Skip to content

Dealing with multiple sources

Deep nets can be used efficiently to deal with multiple heterogeneous sources, for instance in implementing a number of branches tailored for each data source, that eventually merge together at some point to fuse the information. For example, it is easy to build a deep neural networks that can deal simultaneously with time series and one very high resolution image: while one branch composed of a recurrent neural network processes the time series (For instance Sentinel-1 or Sentinel-2 images), another branch composed of a CNN processes the high resolution image (for instance Spot 6/7 images).

This section will present how can be used with any number of images sources.

Set the number of sources

The number of sources in applications can be controlled using the environment variable OTB_TF_NSOURCES. If this environment variable is undefined, the default value for the number of sources is 1.

In the following, we will use 2 sources from the Sentinel-2 image:

  1. Channels at 20m spacing (Spectral bands 5, 6, 7, 8a, 11 and 12), stacked in a single raster
  2. Channels at 10m spacing (Spectral bands 4, 3, 2 and 8), stacked in a single raster

The architecture inputs two images at different resolution to derive a single output at the desired resolution.

Command line interface

We can change the number of sources from the terminal:

export OTB_TF_NSOURCES=2

Then, we can check that the number of sources has been increased to 2 in OTBTF applications.

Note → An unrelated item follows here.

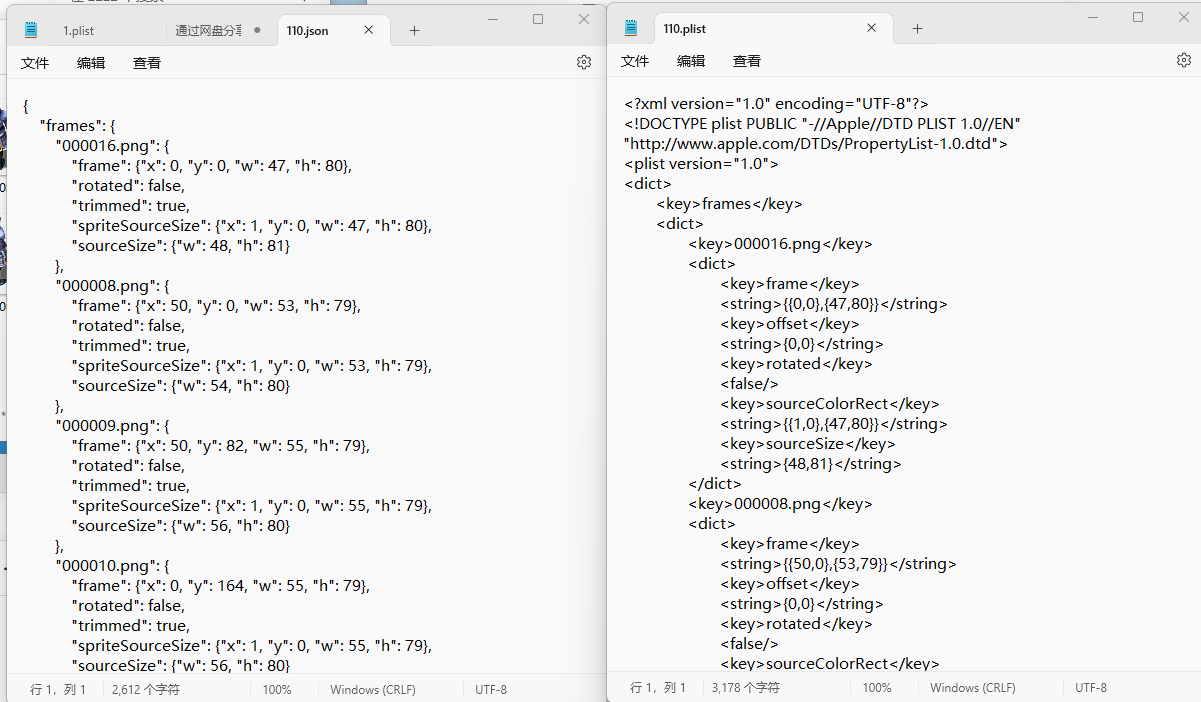Click the unsaved changes dot on 通过网盘分享 tab

[257, 31]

otbcli_PatchesExtraction -help

or

otbcli_TensorflowModelServe -help

As you can notice, the applications have now 2 sources, namely source1 and source2, each one with its parameters.

Python

In python we can either use os.environ["OTB_TF_NSOURCES"]="2" then use OTB applications through pyotb or otbApplication, or we can directly use an otbtf-specific feature of pyotb enabling to change the number of source at runtime with the n_sources argument:

app = pyotb.TensorflowModelServe(
  n_sources=2,
  ...
)

An example with Sentinel-2 10m and 20m bands

Dataset

We will use the PatchesExtraction application to create two patches images, one for the image of bands at 20m spacing, and another one for the image of bands at 10m spacing. We will sample patches of size 8x8for the image at 20m spacing, and patches of size 16x16for the image at 10m spacing.

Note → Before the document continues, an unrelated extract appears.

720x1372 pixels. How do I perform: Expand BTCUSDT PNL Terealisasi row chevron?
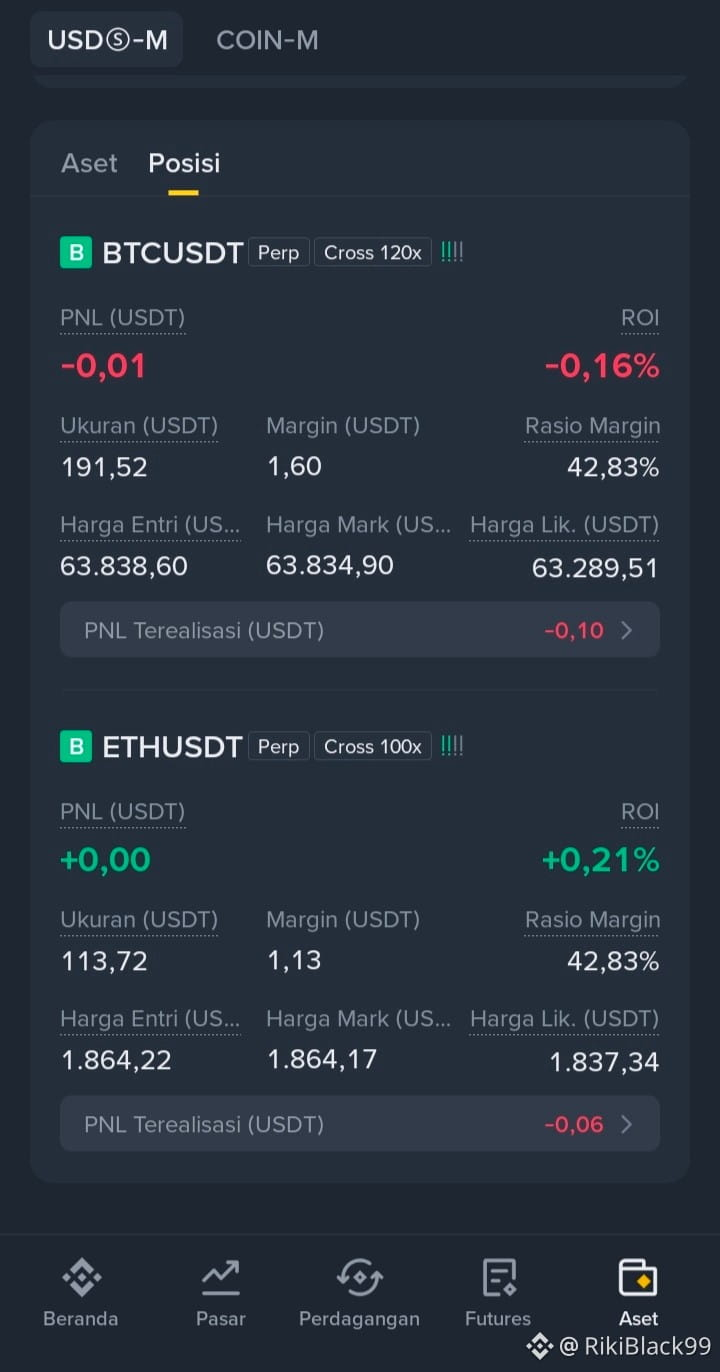coord(627,630)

part_2_sample_extraction_2_sources.py
import pyotb

# Input images
img_10m = "/data/s2_tokyo_10m.tif"
img_20m = "/data/s2_tokyo_20m.tif"

# Input samples locations
pos_a = "/data/pos_a.geojson"
pos_b = "/data/pos_b.geojson"

# Output patches files prefixes
prefix_a = "/data/a_"
prefix_b = "/data/b_"

for vec, prefix in zip([pos_a, pos_b], [prefix_a, prefix_b]):
    pyotb.PatchesExtraction(
        n_sources=2,  # Tells the OTB application to use two sources
        source1_il=img_10m,
        source1_patchsizex=16,
        source1_patchsizey=16,
        source1_out=prefix + "img_10m_2src.tif",
        source1_nodata=0,
        source2_il=img_20m,
        source2_patchsizex=8,
        source2_patchsizey=8,
        source2_out=prefix + "img_20m_2src.tif",
        source2_nodata=0,
        vec=vec,
        field="class",
        outlabels=prefix + "labels_2src.tif",
    )

Note

We have used a different file name for the label patches and the 10m patches, because any patch containing no-data in the 10m or in the 20m image is discarded. So the number of retained samples could be different from the mono-source case.

Question

  • Run the sample extraction process over the two sources,
  • Check the generated patches in QGIS

Model

We propose a CNN with two inputs with different resolution: the 10m spacing bands of Sentinel-2 (Spectral band 2, 3, 4 and 8) and the 20m spacing bands of Sentinel-2 (Spectral band 5, 6, 7, 8a, 11 and 12). This model processes the two inputs jointly and outputs a land cover map at the lowest resolution, i.e. 20m spacing. The 20m spacing image patches have a size of 8x8 and the 10m spacing image a size of 16x16. The model outputs a single class value for these input patches.

flowchart TD

x1((input1)) --> n1[normalization] --> c11[conv 3x3 + ReLU]
x2((input2)) --> n2[normalization] --> c12[conv 3x3 + ReLU]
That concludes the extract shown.